JUDGMENT OF DJABANOR J.
[His lordship read the writ of summons set out in the headnote and continued:] It is stated at p. 790 of Halsbury (3rd ed.), Vol. 22 that an action to set aside a judgment for fraud is possible. But on the course of such an action, this famous dicta by James L.J. cited by Lord Buckmaster in Jonesco v. Beard1(1) must be borne in mind. He said of review for fraud: “That must be done by a proceeding putting in issue that fraud and that fraud only. You cannot go to your adversary and say, ‘You obtained judgment by fraud and I will have a rehearing of the whole case’ until that fraud is established. The thing must be tried as a distinct and positive issue.”
In this case where the judgment is being attacked for fraud, it is my duty to avoid having the original issue retried at this stage, if that is not needed to prove the fraud. I will direct my attention to the fraud alleged and if I find that the evidence in support of it is strong enough, I would hold that the judgment be set aside on that ground, leaving it to the former judgment-holder to re-establish his claim inanother action if he sees fit.
[p.188] of [1962] 1 GLR 186
What are the allegations of fraud against the defendant? [His lordship set out the facts reproduced in the headnote above and continued:] There have been only three witnesses in all, but the evidence has been voluminous, covering and in fact re-litigating the whole case again. As I have indicated all I am interested in at this stage and in this case is to rule whether the fraud alleged is established or not, not whether the defendants (plaintiffs in the former case) could have established their claim.
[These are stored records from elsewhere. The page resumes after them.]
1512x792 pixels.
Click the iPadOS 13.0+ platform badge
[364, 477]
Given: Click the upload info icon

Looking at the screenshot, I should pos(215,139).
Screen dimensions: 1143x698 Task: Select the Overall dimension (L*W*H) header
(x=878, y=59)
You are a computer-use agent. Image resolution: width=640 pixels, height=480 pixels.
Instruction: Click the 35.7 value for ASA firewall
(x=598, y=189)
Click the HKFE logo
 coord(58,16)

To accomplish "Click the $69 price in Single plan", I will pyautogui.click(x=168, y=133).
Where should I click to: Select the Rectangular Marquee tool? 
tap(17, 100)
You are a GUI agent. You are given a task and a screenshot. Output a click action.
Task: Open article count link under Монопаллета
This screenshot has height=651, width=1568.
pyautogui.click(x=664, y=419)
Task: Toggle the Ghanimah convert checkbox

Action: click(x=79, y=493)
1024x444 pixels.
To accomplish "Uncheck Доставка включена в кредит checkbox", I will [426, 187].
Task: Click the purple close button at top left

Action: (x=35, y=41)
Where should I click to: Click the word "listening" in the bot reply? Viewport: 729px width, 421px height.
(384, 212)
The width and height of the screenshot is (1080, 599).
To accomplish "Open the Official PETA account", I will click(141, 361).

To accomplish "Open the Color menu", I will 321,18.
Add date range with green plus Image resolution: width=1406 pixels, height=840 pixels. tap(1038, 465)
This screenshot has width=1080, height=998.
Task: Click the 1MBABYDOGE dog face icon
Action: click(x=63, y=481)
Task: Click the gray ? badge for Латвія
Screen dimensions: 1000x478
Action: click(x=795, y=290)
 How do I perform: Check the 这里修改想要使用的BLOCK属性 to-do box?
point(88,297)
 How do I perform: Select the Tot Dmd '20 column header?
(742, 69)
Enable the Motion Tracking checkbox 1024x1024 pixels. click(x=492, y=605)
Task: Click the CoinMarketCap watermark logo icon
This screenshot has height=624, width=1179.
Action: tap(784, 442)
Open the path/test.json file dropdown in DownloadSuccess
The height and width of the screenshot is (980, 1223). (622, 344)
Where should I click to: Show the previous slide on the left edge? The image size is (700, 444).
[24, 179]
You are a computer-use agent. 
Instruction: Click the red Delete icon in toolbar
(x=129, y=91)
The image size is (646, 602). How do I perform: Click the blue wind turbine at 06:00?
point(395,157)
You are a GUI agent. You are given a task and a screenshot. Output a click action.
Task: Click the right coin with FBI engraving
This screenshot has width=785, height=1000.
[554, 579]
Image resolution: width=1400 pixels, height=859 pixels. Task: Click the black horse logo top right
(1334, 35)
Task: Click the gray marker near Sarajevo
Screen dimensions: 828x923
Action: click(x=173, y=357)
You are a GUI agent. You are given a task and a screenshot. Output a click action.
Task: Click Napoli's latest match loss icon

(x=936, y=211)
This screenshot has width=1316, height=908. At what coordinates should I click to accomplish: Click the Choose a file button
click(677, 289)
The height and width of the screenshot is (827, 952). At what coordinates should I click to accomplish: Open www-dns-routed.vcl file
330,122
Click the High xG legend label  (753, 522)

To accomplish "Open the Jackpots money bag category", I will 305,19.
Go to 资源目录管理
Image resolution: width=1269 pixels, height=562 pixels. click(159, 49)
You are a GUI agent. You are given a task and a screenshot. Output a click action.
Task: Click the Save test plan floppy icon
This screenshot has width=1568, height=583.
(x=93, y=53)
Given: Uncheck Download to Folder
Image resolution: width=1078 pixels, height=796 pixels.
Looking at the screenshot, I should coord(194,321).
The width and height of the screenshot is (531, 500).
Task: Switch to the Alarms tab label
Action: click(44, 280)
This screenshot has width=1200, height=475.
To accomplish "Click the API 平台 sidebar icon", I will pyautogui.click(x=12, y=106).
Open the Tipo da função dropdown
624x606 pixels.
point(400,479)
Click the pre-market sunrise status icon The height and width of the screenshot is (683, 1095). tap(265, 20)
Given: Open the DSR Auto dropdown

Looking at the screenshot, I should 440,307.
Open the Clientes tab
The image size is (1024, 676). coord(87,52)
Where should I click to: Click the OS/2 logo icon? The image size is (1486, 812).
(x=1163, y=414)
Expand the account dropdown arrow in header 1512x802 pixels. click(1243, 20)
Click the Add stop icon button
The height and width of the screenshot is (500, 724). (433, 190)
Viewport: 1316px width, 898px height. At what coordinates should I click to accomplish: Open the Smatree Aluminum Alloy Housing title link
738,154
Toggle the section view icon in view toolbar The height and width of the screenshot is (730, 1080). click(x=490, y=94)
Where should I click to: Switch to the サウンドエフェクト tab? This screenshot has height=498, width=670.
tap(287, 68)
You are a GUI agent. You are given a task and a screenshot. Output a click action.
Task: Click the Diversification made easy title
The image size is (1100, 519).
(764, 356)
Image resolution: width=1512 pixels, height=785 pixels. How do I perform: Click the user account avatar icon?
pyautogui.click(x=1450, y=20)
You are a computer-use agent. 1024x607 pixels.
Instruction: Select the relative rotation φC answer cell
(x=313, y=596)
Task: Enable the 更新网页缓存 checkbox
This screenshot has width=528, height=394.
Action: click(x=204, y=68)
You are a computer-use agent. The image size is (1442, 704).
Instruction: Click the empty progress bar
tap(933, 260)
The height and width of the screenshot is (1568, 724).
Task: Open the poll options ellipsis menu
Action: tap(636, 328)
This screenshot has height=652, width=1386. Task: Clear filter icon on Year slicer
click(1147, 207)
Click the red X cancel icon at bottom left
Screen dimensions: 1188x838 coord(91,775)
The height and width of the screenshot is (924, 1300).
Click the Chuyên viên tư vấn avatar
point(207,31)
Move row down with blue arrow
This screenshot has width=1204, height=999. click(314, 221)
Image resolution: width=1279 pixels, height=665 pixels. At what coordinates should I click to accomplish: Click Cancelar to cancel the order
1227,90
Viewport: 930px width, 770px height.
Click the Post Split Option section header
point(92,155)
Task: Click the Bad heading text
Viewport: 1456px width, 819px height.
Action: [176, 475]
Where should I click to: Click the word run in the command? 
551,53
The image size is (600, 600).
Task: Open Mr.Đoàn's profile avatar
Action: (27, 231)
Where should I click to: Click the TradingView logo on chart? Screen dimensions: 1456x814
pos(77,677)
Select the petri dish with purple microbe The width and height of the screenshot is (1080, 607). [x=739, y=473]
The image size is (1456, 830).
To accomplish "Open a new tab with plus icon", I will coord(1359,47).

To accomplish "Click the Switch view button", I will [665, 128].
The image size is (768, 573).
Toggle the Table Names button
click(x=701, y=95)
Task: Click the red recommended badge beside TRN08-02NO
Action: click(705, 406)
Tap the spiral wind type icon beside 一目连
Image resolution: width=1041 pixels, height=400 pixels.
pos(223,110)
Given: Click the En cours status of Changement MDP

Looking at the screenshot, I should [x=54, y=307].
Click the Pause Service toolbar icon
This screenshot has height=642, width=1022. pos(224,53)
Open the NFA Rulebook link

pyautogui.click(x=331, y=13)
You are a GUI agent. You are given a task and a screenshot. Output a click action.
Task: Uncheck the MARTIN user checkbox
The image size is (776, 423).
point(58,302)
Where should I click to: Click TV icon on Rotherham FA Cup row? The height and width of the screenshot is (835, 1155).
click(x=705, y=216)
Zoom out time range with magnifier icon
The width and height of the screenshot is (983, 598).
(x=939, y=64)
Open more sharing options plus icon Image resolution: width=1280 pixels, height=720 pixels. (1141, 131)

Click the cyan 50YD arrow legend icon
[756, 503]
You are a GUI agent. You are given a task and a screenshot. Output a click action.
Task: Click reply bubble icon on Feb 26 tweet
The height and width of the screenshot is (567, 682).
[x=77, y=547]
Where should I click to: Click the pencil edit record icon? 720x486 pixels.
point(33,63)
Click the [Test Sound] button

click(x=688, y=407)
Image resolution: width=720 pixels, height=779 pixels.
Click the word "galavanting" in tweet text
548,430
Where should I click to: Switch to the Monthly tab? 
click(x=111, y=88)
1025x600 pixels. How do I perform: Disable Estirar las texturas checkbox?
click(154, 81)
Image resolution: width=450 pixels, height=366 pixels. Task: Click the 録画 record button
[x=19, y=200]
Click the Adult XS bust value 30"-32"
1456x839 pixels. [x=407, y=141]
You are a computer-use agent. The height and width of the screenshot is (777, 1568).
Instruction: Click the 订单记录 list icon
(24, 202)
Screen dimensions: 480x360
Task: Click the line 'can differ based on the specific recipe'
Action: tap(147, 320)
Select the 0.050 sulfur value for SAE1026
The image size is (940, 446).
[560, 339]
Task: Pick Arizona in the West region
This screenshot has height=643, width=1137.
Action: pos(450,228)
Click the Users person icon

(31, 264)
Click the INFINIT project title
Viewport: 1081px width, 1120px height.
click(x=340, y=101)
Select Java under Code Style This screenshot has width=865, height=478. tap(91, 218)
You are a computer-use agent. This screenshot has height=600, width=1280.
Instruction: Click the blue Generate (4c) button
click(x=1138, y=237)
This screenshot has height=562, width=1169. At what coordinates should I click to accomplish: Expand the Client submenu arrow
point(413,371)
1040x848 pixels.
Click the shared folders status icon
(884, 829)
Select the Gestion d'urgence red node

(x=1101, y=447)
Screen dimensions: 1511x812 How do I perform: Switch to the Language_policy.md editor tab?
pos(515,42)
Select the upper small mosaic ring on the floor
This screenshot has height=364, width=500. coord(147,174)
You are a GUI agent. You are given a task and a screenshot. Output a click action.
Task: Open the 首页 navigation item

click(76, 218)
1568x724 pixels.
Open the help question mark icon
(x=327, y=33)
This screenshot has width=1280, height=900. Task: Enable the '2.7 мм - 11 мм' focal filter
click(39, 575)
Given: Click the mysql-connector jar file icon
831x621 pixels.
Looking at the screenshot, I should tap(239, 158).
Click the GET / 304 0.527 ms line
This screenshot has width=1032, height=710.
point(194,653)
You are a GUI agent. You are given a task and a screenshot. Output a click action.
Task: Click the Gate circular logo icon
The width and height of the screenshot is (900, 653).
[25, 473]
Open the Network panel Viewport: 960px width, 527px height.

What I have to decide is whether the defendants and Edward Ramia acted in collusion to keep away from, or misrepresent to, the plaintiff what the sum claimed in the former action really stood for and whether by virtue of that misrepresentation plaintiff was put in the position where he found it useless to defend the action.
In respect of his allegation that the true facts were concealed from him, the plaintiff said as follows: “Sometime in June 1960, my attention was drawn to a suit by the defendant company against the partnership. I was served with a writ of summons. I have the writ. [Tendered, not objected to, accepted as exhibit B]. That writ purported to claim from us £G21,074 odd by way of an amount we were alleged to have overdrawn. Before the action was brought I was in Takoradi when I saw a letter from the defendant threatening to sue us. I was very surprised because according to the partnership records the bank had given us a loan — which it had transferred to North of France — for the purchase of spares for the motor vessel. The bank was also aware that those spares had not arrived. I was therefore surprised that they should threaten to take the action. I went to the bank to see the manager in Kumasi — Mr. Craig. The gist of our discussion was that — ‘You know that we depend upon the spares to run our business in order to pay you — why take action against us when the spares had not arrived.’ Mr. Craig told me that since the amount was advanced we had paid nothing in to reduce the amount and that as other creditors were taking action against us, the bank had to protect its interest by also taking action. Having been assured that this was money we genuinely owed to the bank, I realised that there was no point in defending the action. I did not therefore defend the action. After my interview with the manager and after the service of the writ upon me I went to the bank again to see the manager but Mr. Craig was absent and I saw his assistant. By this time the Seagull Fisheries had been transferred into a limited company. Anxious to see that the bank does not lose this money I suggested to the assistant manager that I was prepared to make debentures in favour of the bank covering all the assets of Seagull Fisheries Ltd.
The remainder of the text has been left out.